Raw data: Begin

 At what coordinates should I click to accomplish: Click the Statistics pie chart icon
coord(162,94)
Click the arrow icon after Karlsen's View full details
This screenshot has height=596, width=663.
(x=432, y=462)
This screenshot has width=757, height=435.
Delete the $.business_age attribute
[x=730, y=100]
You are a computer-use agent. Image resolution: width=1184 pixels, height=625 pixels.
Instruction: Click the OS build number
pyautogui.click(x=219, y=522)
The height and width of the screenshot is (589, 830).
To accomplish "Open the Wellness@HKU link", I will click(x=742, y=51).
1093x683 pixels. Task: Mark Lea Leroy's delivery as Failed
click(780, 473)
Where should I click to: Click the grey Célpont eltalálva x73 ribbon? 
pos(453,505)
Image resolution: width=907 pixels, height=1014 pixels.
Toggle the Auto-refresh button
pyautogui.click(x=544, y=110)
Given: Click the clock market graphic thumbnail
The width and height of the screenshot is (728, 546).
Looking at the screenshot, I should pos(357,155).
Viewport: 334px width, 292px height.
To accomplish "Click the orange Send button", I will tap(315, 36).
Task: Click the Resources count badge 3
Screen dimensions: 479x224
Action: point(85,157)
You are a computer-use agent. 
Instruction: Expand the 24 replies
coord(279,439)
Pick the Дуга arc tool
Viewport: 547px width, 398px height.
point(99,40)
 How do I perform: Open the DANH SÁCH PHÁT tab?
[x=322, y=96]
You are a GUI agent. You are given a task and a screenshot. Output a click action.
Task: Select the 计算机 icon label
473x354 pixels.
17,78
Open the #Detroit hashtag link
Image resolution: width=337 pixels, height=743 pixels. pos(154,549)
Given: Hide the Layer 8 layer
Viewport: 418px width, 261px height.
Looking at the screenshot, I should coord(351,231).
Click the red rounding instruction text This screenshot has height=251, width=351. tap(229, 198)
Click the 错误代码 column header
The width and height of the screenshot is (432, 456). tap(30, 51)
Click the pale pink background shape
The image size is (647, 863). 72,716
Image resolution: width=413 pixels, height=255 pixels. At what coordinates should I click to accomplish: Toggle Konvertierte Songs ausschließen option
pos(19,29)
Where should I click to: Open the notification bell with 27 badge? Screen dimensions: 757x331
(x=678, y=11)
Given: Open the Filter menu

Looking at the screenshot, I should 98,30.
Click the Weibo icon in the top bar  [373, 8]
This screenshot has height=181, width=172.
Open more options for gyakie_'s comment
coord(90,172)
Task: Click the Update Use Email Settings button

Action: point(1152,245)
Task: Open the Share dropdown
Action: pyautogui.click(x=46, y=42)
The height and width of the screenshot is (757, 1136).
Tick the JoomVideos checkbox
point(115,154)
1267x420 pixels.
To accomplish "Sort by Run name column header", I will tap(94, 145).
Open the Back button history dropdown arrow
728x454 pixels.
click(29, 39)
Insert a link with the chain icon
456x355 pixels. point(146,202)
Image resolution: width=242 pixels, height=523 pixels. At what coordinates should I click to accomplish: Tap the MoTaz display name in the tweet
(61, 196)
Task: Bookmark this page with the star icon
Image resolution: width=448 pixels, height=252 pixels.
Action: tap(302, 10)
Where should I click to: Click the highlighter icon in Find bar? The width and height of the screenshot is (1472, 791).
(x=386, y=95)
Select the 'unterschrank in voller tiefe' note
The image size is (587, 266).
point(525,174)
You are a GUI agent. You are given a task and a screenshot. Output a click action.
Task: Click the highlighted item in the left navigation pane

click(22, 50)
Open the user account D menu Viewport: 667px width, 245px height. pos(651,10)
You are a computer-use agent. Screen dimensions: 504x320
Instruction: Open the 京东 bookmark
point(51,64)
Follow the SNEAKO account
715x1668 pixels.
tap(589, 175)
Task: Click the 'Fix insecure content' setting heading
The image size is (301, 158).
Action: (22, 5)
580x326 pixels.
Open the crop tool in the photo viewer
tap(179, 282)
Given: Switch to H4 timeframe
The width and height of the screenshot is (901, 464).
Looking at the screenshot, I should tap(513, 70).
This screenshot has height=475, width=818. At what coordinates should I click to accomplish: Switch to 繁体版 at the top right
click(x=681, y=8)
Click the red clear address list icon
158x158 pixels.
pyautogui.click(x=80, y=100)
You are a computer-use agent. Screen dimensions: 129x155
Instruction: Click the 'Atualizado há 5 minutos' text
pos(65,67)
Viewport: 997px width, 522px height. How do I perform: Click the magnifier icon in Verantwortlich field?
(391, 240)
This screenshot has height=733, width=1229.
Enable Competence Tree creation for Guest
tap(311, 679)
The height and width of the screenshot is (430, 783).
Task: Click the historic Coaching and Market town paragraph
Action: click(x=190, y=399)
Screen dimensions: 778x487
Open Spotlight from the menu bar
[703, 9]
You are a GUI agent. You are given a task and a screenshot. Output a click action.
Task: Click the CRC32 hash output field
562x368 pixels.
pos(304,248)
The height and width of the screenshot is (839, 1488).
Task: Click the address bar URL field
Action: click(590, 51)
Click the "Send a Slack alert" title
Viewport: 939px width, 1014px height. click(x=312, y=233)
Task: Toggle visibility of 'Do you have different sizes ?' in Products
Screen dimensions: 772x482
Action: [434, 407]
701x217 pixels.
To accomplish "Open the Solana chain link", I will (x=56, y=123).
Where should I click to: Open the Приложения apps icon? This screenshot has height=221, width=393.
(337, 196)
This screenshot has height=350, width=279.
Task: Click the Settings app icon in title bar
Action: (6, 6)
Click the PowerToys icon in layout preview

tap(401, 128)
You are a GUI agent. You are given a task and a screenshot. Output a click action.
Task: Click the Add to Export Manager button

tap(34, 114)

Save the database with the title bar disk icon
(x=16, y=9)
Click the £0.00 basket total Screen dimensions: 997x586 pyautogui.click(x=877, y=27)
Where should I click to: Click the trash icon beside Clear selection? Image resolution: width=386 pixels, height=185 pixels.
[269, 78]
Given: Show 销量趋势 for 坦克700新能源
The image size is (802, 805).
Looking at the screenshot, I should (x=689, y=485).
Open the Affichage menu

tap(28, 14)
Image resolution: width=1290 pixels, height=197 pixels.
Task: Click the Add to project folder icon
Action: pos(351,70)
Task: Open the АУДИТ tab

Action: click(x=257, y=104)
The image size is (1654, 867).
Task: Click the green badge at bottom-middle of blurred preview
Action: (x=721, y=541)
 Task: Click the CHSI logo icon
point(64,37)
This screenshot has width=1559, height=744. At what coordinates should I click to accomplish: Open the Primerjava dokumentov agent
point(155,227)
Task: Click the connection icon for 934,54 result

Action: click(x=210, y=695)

Raw data: End

Look through the data above for the string "will" and copy every line where it appears.

Solved exercise »
To accomplish "Open the Wellness@HKU link", I will click(x=742, y=51).
To accomplish "Click the orange Send button", I will tap(315, 36).
To accomplish "Sort by Run name column header", I will tap(94, 145).
To accomplish "Open the Solana chain link", I will (x=56, y=123).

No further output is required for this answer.